Resources

People often ask me "How did you learn how to hack?" The answer: by reading. This page is a collection of the blog posts and other articles that I have accumulated over the years of my journey. Enjoy!

Go is built to run concurrent code. In this CTF challenge, a subtle issue is abused around concurrency.

The challenge has key-value store HTTP service. The service also has an arbitrary file read vulnerability by specifying the name. However, the flag file cannot be simply read because there is a flag string check.

This protection can be bypassed using /proc file system. However, this requires the intended solution to have a file descriptor open for the flag. This works but wasn't the intended solution. Still, a super clever abuse and solve!

The intended solution is a subtle issue with Go. The /get and /set HTTP handlers allow for concurrent access. The err variable for the arbitrary file read flag check is global!

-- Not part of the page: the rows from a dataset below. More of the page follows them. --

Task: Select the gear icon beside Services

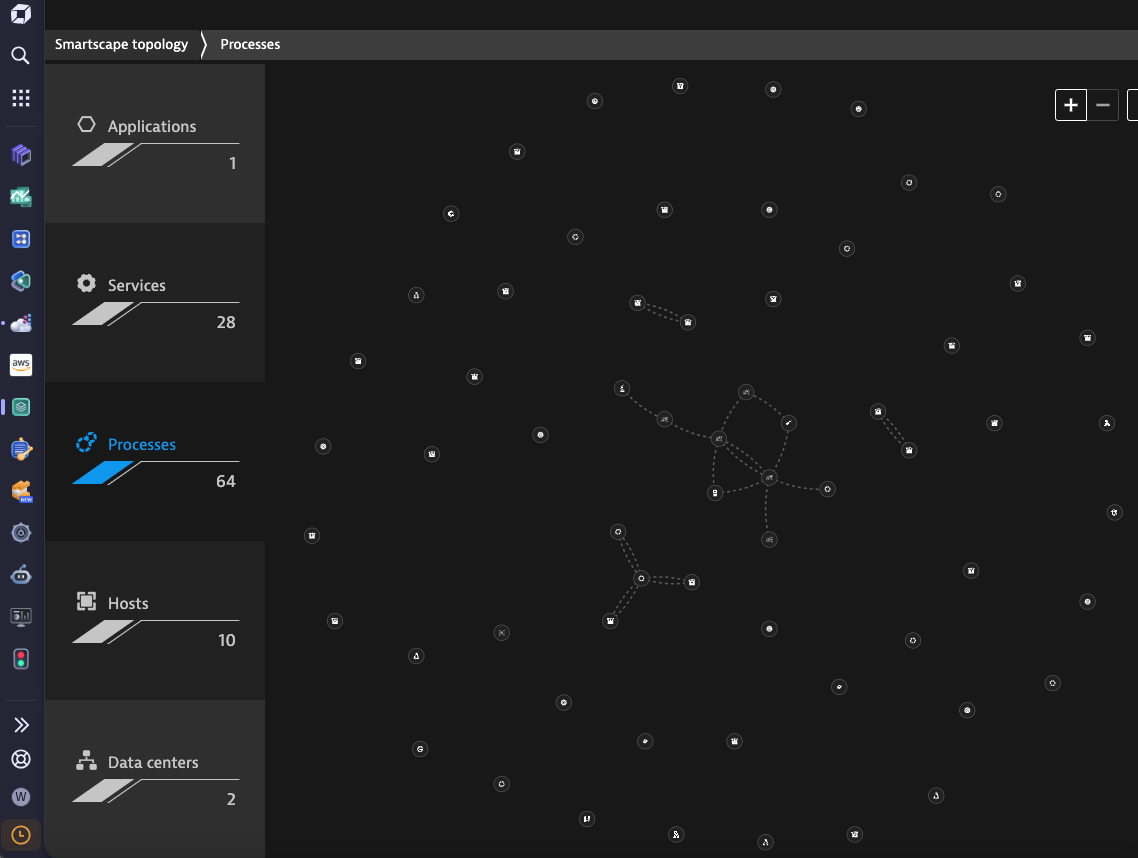Action: pyautogui.click(x=86, y=282)
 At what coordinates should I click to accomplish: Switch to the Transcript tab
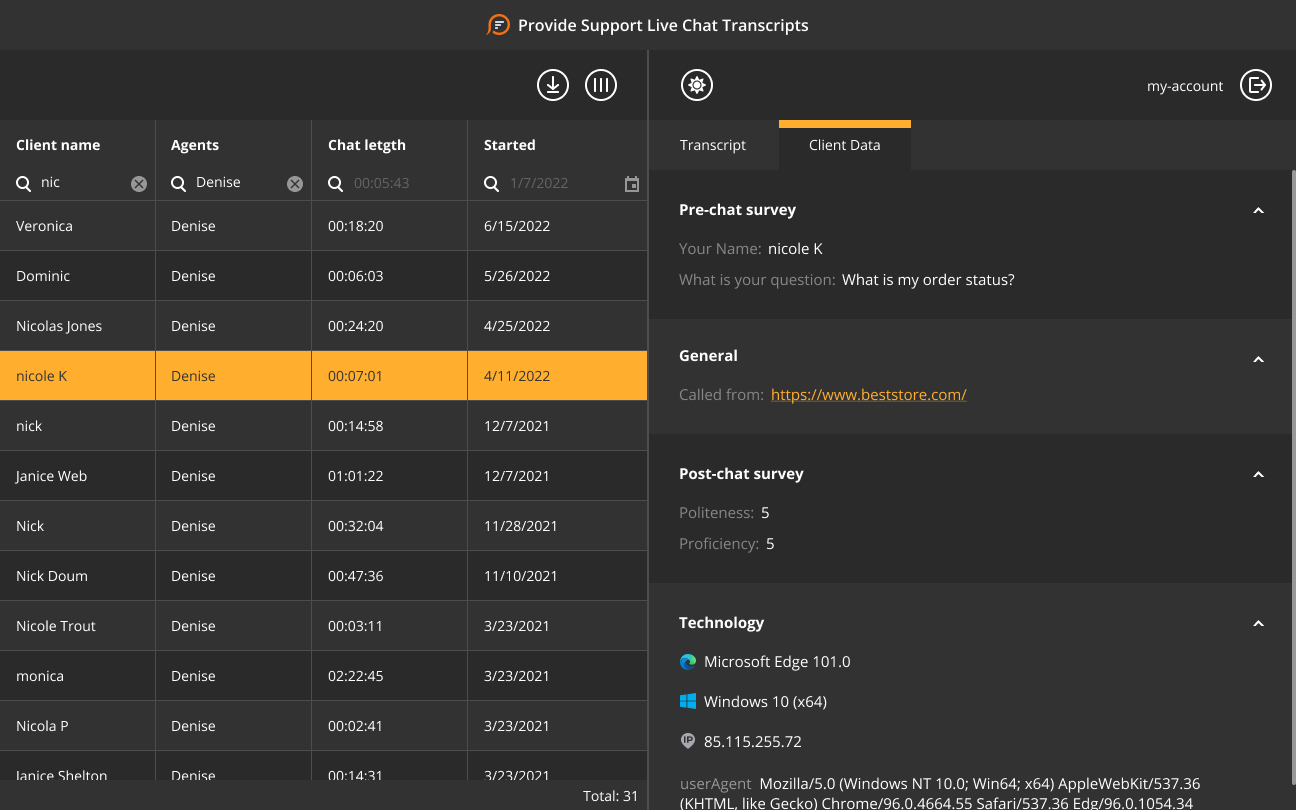click(x=713, y=145)
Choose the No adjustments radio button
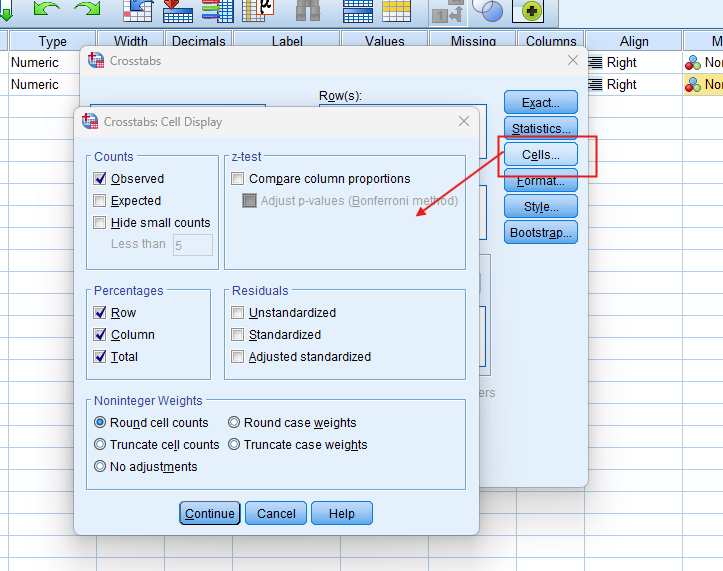 click(100, 467)
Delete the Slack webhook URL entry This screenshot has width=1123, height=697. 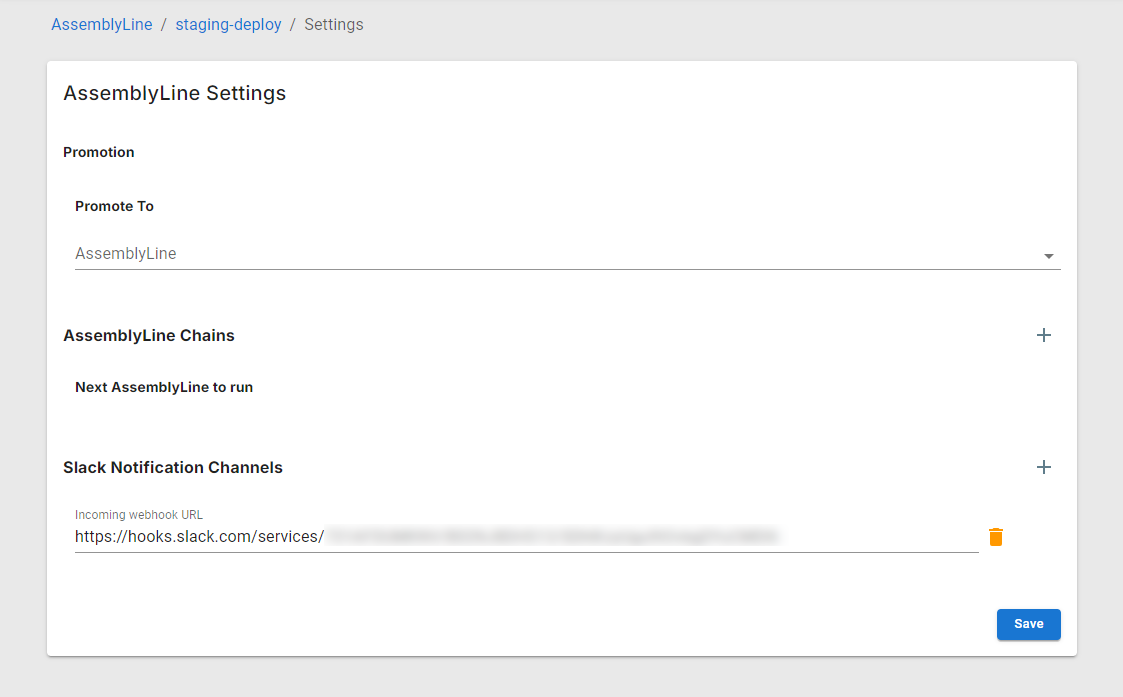995,537
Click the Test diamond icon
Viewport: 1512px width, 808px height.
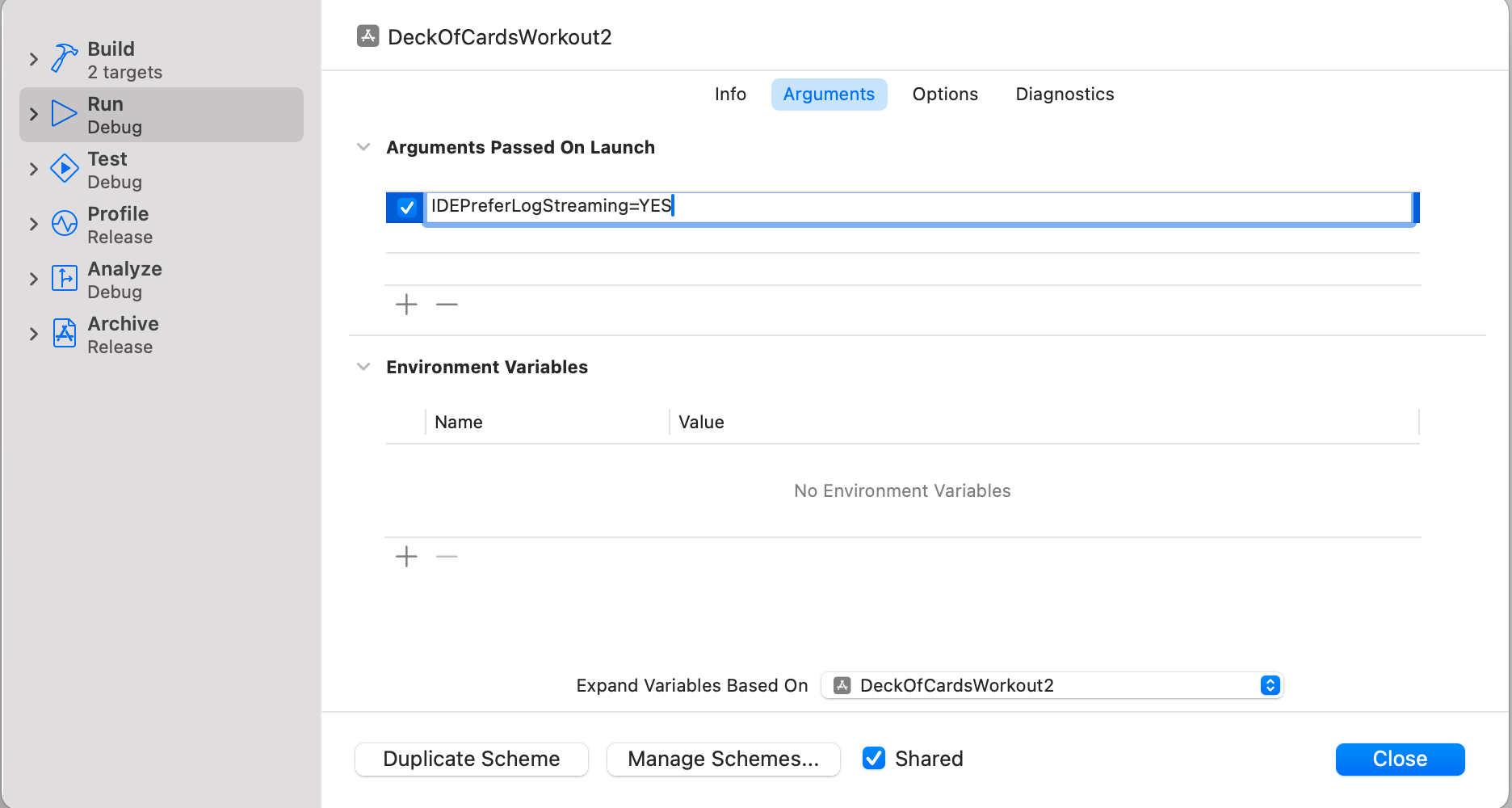[64, 169]
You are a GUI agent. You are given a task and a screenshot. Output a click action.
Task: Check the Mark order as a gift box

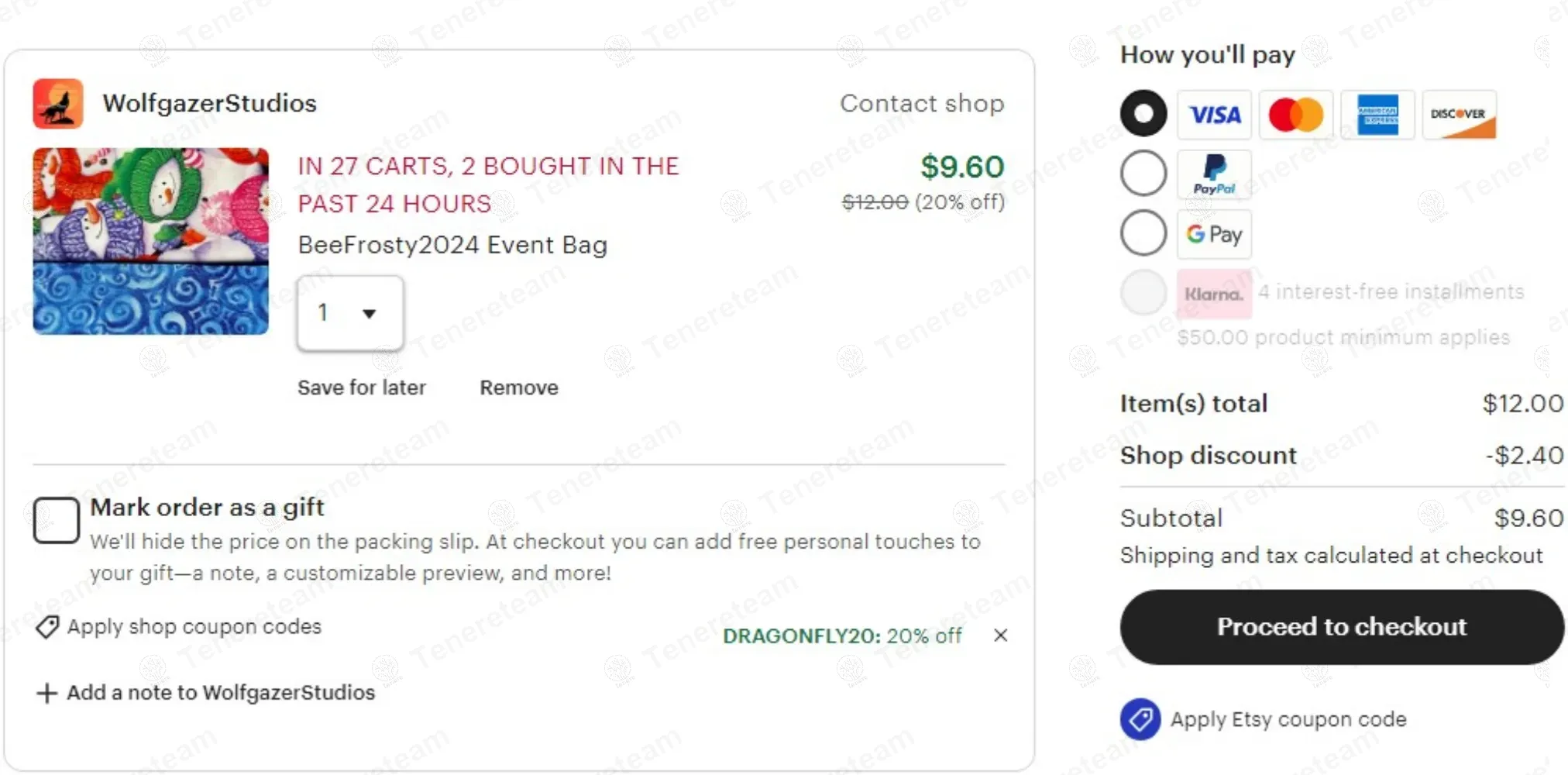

This means that other threads, such as set can use this variable as well.

So, here's how to exploit it:

1. Use the arbitrary file read to read the flag on the /get API. This will return an error because of the string check.
2. Use /set to change the error variable to be false.
3. The check on /get call on error will now fail because it was set in the other thread.
4. Flag is read!

Concurrency is Golang is a core component of the design. As a result, insecure concurrent uses should be checked for. I loved both the intended and unintended solutions for this!